- _TASK DIRECTIONS_
Every line below should be given again without alteration.

- _AVAILABLE DATA_

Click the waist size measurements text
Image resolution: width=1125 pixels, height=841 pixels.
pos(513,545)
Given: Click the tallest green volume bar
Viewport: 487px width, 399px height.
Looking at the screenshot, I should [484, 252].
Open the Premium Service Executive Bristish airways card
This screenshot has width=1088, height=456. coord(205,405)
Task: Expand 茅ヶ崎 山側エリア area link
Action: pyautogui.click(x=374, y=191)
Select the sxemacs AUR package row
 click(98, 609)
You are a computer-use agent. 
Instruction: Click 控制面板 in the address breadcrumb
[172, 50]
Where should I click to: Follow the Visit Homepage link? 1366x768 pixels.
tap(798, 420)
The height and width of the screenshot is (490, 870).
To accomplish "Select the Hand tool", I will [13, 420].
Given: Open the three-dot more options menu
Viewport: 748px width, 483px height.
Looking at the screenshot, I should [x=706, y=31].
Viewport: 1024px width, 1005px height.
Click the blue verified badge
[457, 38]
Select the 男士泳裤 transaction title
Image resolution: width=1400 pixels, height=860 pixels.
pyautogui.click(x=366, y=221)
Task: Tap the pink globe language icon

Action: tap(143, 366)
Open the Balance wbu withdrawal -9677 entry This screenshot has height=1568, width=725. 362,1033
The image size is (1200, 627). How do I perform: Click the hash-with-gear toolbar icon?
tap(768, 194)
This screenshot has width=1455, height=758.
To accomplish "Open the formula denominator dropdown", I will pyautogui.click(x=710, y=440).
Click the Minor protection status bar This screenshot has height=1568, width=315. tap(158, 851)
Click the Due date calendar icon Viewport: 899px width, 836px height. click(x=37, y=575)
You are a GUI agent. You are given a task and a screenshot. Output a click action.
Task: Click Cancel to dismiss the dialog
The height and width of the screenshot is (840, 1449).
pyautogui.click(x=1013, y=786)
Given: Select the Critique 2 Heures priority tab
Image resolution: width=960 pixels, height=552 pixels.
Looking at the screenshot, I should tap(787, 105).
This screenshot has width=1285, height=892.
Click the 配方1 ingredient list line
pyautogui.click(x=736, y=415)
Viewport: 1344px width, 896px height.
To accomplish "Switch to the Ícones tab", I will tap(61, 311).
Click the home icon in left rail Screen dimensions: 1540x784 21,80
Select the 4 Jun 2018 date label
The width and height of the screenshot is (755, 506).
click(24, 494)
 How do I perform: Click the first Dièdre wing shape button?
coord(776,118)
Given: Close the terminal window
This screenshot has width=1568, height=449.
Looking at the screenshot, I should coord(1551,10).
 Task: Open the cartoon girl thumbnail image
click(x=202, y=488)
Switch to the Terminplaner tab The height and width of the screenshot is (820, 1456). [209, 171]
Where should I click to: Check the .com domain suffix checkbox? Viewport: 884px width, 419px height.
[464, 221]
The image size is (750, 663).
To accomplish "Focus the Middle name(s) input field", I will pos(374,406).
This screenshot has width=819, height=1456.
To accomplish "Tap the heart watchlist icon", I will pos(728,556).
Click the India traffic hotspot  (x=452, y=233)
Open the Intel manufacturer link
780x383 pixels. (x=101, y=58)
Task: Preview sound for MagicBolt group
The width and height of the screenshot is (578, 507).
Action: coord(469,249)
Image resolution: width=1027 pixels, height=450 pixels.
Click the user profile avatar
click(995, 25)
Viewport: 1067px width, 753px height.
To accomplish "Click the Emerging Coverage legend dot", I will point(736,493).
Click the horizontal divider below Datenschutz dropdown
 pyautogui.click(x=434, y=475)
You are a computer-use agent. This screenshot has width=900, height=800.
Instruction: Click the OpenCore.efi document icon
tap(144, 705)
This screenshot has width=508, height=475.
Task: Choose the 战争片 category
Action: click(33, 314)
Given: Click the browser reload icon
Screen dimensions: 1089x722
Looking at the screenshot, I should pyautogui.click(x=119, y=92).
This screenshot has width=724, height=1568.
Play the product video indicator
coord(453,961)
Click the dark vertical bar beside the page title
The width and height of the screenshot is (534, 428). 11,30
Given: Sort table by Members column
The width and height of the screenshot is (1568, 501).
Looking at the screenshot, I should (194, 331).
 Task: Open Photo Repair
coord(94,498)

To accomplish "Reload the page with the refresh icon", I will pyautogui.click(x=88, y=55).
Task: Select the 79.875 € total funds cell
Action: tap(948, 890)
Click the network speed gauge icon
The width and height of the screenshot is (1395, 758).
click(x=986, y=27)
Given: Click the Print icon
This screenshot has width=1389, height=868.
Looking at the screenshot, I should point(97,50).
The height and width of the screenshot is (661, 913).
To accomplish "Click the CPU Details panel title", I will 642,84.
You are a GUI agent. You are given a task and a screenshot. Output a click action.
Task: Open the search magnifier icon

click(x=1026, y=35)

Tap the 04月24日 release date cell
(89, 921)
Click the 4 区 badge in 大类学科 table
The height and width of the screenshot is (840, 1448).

- _FINISHED EXERCISE_
Click the waist size measurements text
Image resolution: width=1125 pixels, height=841 pixels.
pos(513,545)
Given: Click the tallest green volume bar
Viewport: 487px width, 399px height.
Looking at the screenshot, I should [484, 252].
Open the Premium Service Executive Bristish airways card
This screenshot has width=1088, height=456. coord(205,405)
Task: Expand 茅ヶ崎 山側エリア area link
Action: pyautogui.click(x=374, y=191)
Select the sxemacs AUR package row
 click(98, 609)
You are a computer-use agent. 
Instruction: Click 控制面板 in the address breadcrumb
[172, 50]
Where should I click to: Follow the Visit Homepage link? 1366x768 pixels.
tap(798, 420)
The height and width of the screenshot is (490, 870).
To accomplish "Select the Hand tool", I will [13, 420].
Given: Open the three-dot more options menu
Viewport: 748px width, 483px height.
Looking at the screenshot, I should [x=706, y=31].
Viewport: 1024px width, 1005px height.
Click the blue verified badge
[457, 38]
Select the 男士泳裤 transaction title
Image resolution: width=1400 pixels, height=860 pixels.
pyautogui.click(x=366, y=221)
Task: Tap the pink globe language icon

Action: tap(143, 366)
Open the Balance wbu withdrawal -9677 entry This screenshot has height=1568, width=725. 362,1033
The image size is (1200, 627). How do I perform: Click the hash-with-gear toolbar icon?
tap(768, 194)
This screenshot has width=1455, height=758.
To accomplish "Open the formula denominator dropdown", I will pyautogui.click(x=710, y=440).
Click the Minor protection status bar This screenshot has height=1568, width=315. tap(158, 851)
Click the Due date calendar icon Viewport: 899px width, 836px height. click(x=37, y=575)
You are a GUI agent. You are given a task and a screenshot. Output a click action.
Task: Click Cancel to dismiss the dialog
The height and width of the screenshot is (840, 1449).
pyautogui.click(x=1013, y=786)
Given: Select the Critique 2 Heures priority tab
Image resolution: width=960 pixels, height=552 pixels.
Looking at the screenshot, I should tap(787, 105).
This screenshot has width=1285, height=892.
Click the 配方1 ingredient list line
pyautogui.click(x=736, y=415)
Viewport: 1344px width, 896px height.
To accomplish "Switch to the Ícones tab", I will tap(61, 311).
Click the home icon in left rail Screen dimensions: 1540x784 21,80
Select the 4 Jun 2018 date label
The width and height of the screenshot is (755, 506).
click(24, 494)
 How do I perform: Click the first Dièdre wing shape button?
coord(776,118)
Given: Close the terminal window
This screenshot has width=1568, height=449.
Looking at the screenshot, I should coord(1551,10).
 Task: Open the cartoon girl thumbnail image
click(x=202, y=488)
Switch to the Terminplaner tab The height and width of the screenshot is (820, 1456). [209, 171]
Where should I click to: Check the .com domain suffix checkbox? Viewport: 884px width, 419px height.
[464, 221]
The image size is (750, 663).
To accomplish "Focus the Middle name(s) input field", I will pos(374,406).
This screenshot has width=819, height=1456.
To accomplish "Tap the heart watchlist icon", I will pos(728,556).
Click the India traffic hotspot  (x=452, y=233)
Open the Intel manufacturer link
780x383 pixels. (x=101, y=58)
Task: Preview sound for MagicBolt group
The width and height of the screenshot is (578, 507).
Action: coord(469,249)
Image resolution: width=1027 pixels, height=450 pixels.
Click the user profile avatar
click(995, 25)
Viewport: 1067px width, 753px height.
To accomplish "Click the Emerging Coverage legend dot", I will point(736,493).
Click the horizontal divider below Datenschutz dropdown
 pyautogui.click(x=434, y=475)
You are a computer-use agent. This screenshot has width=900, height=800.
Instruction: Click the OpenCore.efi document icon
tap(144, 705)
This screenshot has width=508, height=475.
Task: Choose the 战争片 category
Action: click(33, 314)
Given: Click the browser reload icon
Screen dimensions: 1089x722
Looking at the screenshot, I should pyautogui.click(x=119, y=92).
This screenshot has width=724, height=1568.
Play the product video indicator
coord(453,961)
Click the dark vertical bar beside the page title
The width and height of the screenshot is (534, 428). 11,30
Given: Sort table by Members column
The width and height of the screenshot is (1568, 501).
Looking at the screenshot, I should (194, 331).
 Task: Open Photo Repair
coord(94,498)

To accomplish "Reload the page with the refresh icon", I will pyautogui.click(x=88, y=55).
Task: Select the 79.875 € total funds cell
Action: tap(948, 890)
Click the network speed gauge icon
The width and height of the screenshot is (1395, 758).
click(x=986, y=27)
Given: Click the Print icon
This screenshot has width=1389, height=868.
Looking at the screenshot, I should point(97,50).
The height and width of the screenshot is (661, 913).
To accomplish "Click the CPU Details panel title", I will 642,84.
You are a GUI agent. You are given a task and a screenshot. Output a click action.
Task: Open the search magnifier icon

click(x=1026, y=35)

Tap the 04月24日 release date cell
(89, 921)
Click the 4 区 badge in 大类学科 table
The height and width of the screenshot is (840, 1448).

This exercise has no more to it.